I’ve been long overdue to update the pbrt version of Disney’s amazing Moana island scene to account for the changes in pbrt-v4’s scene description format; I finally got around to it over the past few days. Surprise, surprise, getting it rendering again wasn’t all smooth sailing, but Things Were Learned and here we are with another few blog posts about the experience. (For context, it might be worthwhile to read the earlier posts on rendering the Moana island in pbrt if you have not already.)

Converting to pbrt-v4

The latest version of pbrt provides an --upgrade flag that does a reasonably good job of automatically updating scene description files from the previous version of pbrt to work with pbrt-v4. For most scenes, --upgrade does all that is needed. For others, a few manual fixes may be necessary, though pbrt tries to give guidance—this was ambiguous, so over to you, and the like. For this monster of a scene, a few additional hours of manual work with sed and emacs macros were necessary to finish the job.

The first renderings of the converted scene weren’t exactly awesome

Disney's Moana island scene rendered with pbrt-v4, a disastrous conversion of the materials, and some issues with incorrect transformations (note that those neon yellow leaves not aligned with the tree trunk and branches to their left).

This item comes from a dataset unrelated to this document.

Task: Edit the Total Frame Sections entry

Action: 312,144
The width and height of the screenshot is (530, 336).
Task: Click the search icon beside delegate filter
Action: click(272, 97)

All of that manual work was due to self-inflicted wounds:

  • In pbrt-v3, one could specify a material and then subsequently override its parameters with the parameters that are provided with a shape that uses that material. We removed this functionality to simplify processing the scene description thinking that it was rarely used. It turns out that this capability was used extensively in Disney’s conversion of the scene to pbrt’s format.
  • One could redefine named textures in pbrt-v3, while pbrt-v4 prohibits this; again, we didn’t think this was widely used and again, guess what, it was used extensively in the pbrt-v3 version of the Moana island scene.
  • pbrt-v4 no longer supports the Disney BSDF, which was used for all of the objects in this scene, it was necessary to manually map all of the uses of it to the most similar BSDFs that are provided in pbrt-v4.1

A reorganization of the parsing code

Before looking at pbrt’s performance and memory use, it’s worth discussing an important change to pbrt’s implementation since my earlier posts: the parts of the system responsible for parsing scene description files and converting them into objects suitable for rendering have changed substantially in pbrt-v4. In earlier versions of the system, parsing and scene object creation were intermingled. For example, if the parser saw an image texture definition, it would stop to read the texture from disk and build MIP maps before it continued. If an object instance was defined, then all of the constituent primitives would be created and a BVH built for it before parsing resumed. And so forth…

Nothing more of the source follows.